Jean-Marc Roberts ne veut (finalement) pas interdire l'e-commerce de livres

Le patron des Editions Stock, qui disait vouloir faire des librairies physiques le "lieu unique" de la vente de livres, a précisé ses propos.

Le patron des Editions Stock, qui avait estimé le 17 août sur Europe 1 que la vente en ligne de livres allait "détourner le vrai lecteur de la littérature" et qu'il fallait défendre les librairies physiques comme "lieu unique" de la vente de livres, est depuis revenu sur ses propos. Au micro de Radio Suisse Romande, Jean-Marc Roberts a précisé qu'il ne désirait en réalité pas interdire l'e-commerce de livres.

 

Il admet néanmoins en vouloir particulièrement aux citadins qui "par paresse" se détournent des librairies de quartier au profit du Web et, à terme, les condamnent. Il accuse également les sites marchands d'écouler principalement des best-sellers.

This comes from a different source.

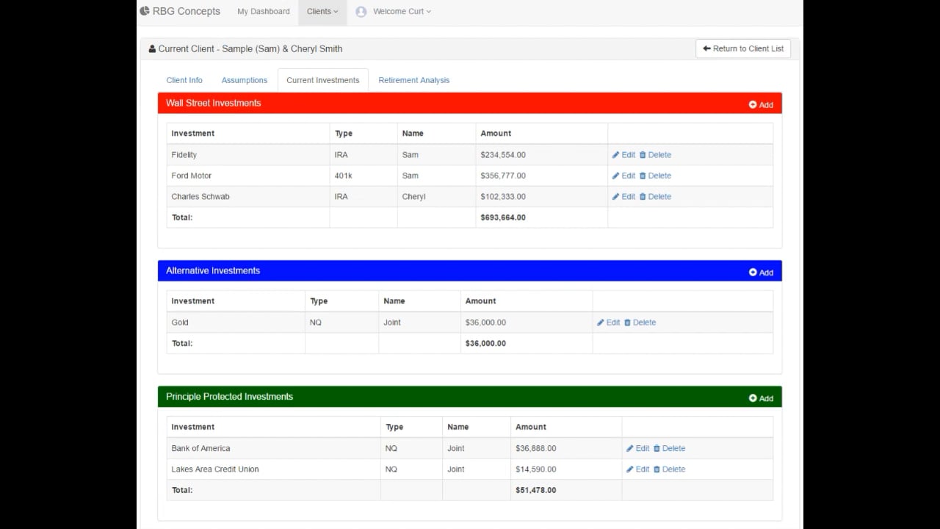Viewport: 940px width, 529px height.
Task: Go to the Client Info tab
Action: [x=184, y=80]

Il ajoute enfin être "terrifié" par le principe de la gratuité : "Tout le monde sait pirater de la musique, maintenant tout le monde sait faire pour le cinéma. (...) Très bientôt, ils sauront le faire pour les livres." Et de se demander "comment vont vivre les auteurs". Pour Jean-Marc Roberts, l'Histoire est déjà écrite : "Je ne suis pas con, on a perdu, c'est foutu, c'est fini". Apportant de l'eau au moulin de l'écrivain-éditeur, le cabinet Xerfi prévoit que les librairies ne dépassant pas le million d'euros de chiffre d'affaires annuel seront rapidement contraintes de mettre la clef sous la porte.